Ref.: MpoCo32-001
Apresentador: Eveline Matias Bezerra
Autores (Instituição): Silva, C.N.(Universidade Federal Rural do Semi-Árido); Costa, R.F.(Universidade Federal Rural do Semi-Árido); Júnior, C.A.(Universidade Federal Rural do Semi-Árido); Freire, V.N.(Universidade Federal do Ceará); Bezerra, E.M.(Universidade Federal Rural do Semi-Árido);
Resumo:
Among a list of important metals, nickel occupies a prominent place for being present in the composition of various metallic alloys, such as stainless steel itself. It gets all this credit for being primarily responsible for the stable austenitic structure and contributing substantially to the alloy's corrosion, oxidation resistance, and mechanical properties throughout the usable temperature range. This corrosion resistance of nickel occurs due to the formation of a passive oxide layer on its surface when exposed to corrosive media. However, nickel is not exempt and can be attacked by acidic media at a considerable rate in the industry. Thus, its corrosion rate must be controlled to avoid accidents or production losses. One of the widely used corrosion control methods is the addition of corrosion inhibitors.
Nonetheless, the big problem is that most available inhibitors are toxic compounds. There is a tendency to replace these toxic inhibitors with new ecologically correct inhibitors, and amino acids have occupied a prominent place in this change in the last two decades.
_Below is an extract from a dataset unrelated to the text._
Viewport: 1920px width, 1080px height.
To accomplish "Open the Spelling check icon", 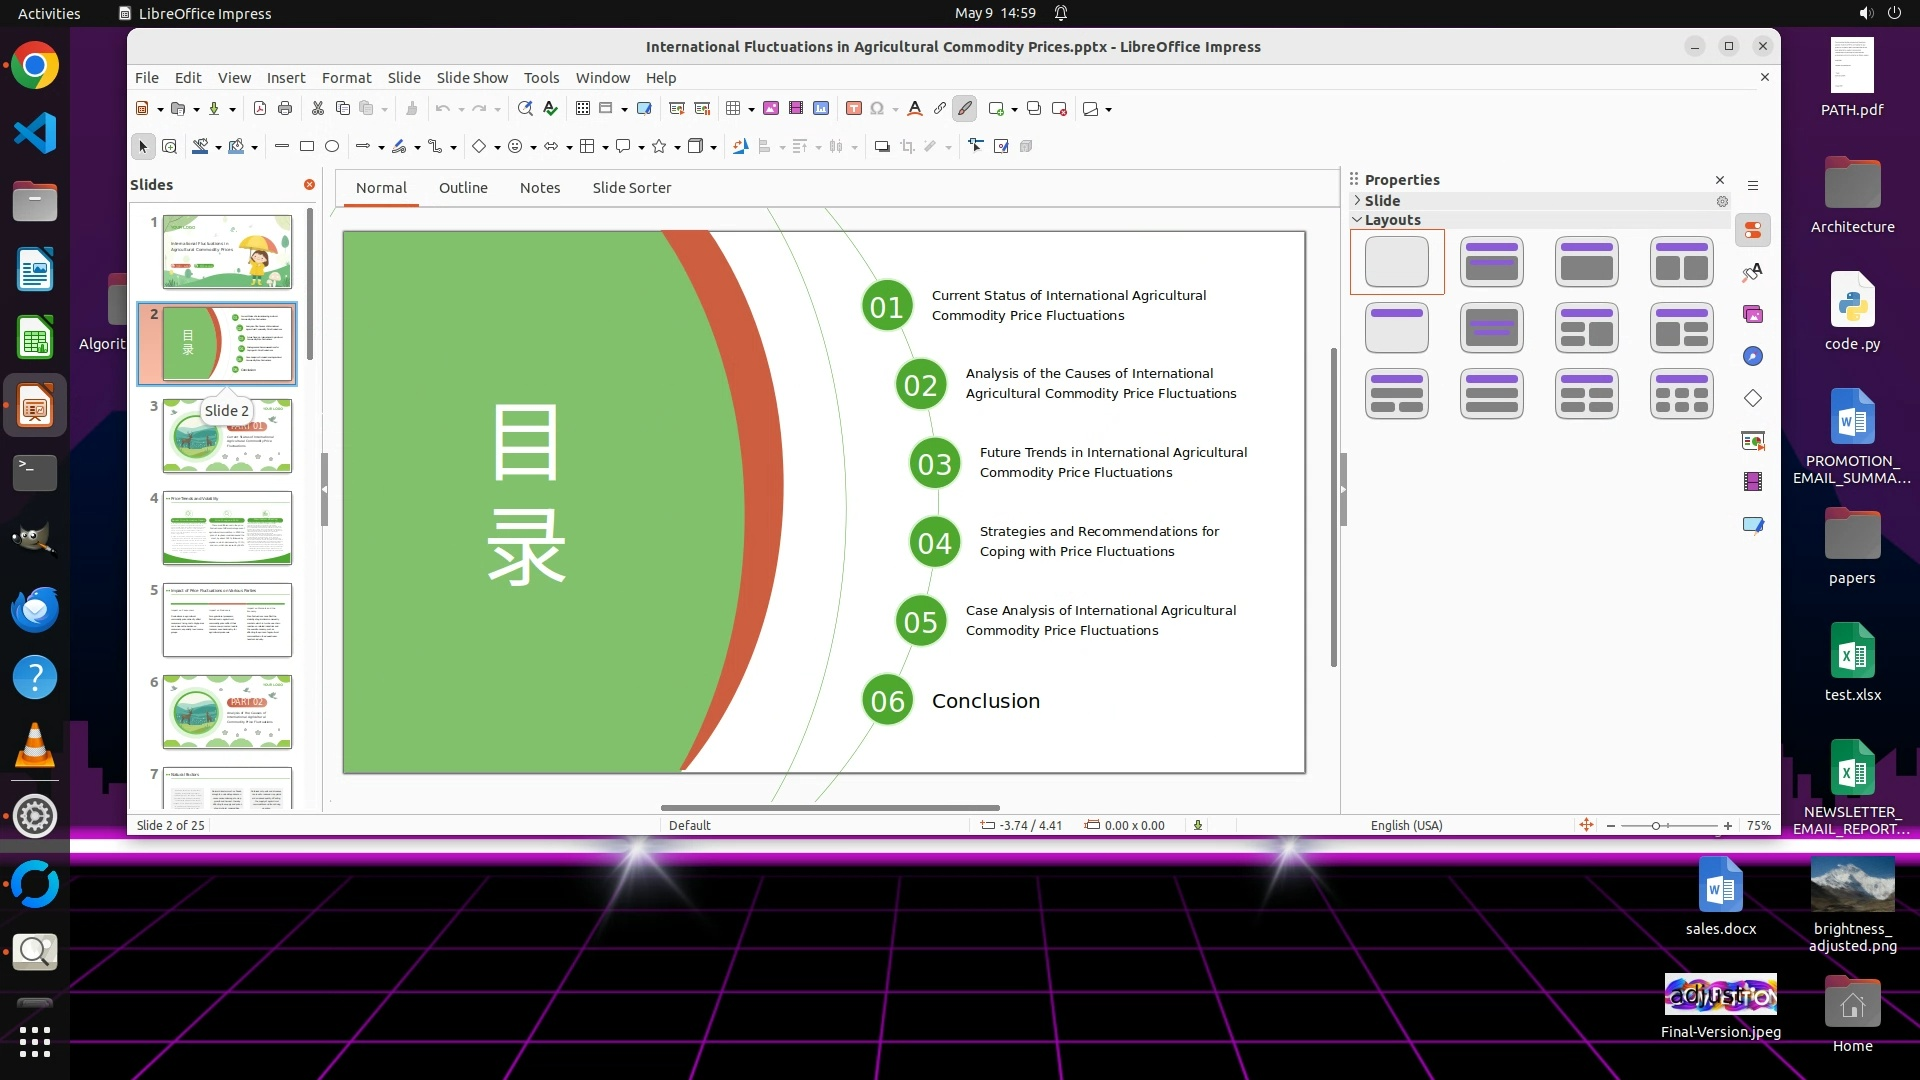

They are non-toxic, biodegradable, relatively inexpensive, and completely soluble in aqueous media. In recent years, a growing range of corrosion scientists has used quantum chemical calculations to understand the interaction of anticorrosives on metal surfaces. Some amino acids have been tested as corrosion inhibitors using semi-empirical methods and DFT (Density Functional Theory), but no DFT study of all amino acids as nickel corrosion inhibitors has been reported in the literature. Therefore, in this study, we propose the evaluation of the adsorption of twenty amino acids on a pure nickel surface through molecular modeling calculations. For this, we built and optimized a unit cell with six layers of nickel using the CASTEP software. Then we performed a conformational search at the classical level of each amino acid on the surface of the nickel using the Universal force field implemented in the FORCITE software to determine the configuration's lowest energy so that we could rank the amino acids by their interaction energies. In addition, we obtained the quantum chemical descriptors, such as the energy of the highest occupied molecular orbital HOMO, the energy of the lowest unoccupied molecular orbital LUMO using GGA/B3LYP through the Dmol3 software, and the energy intervals Delta E were calculated.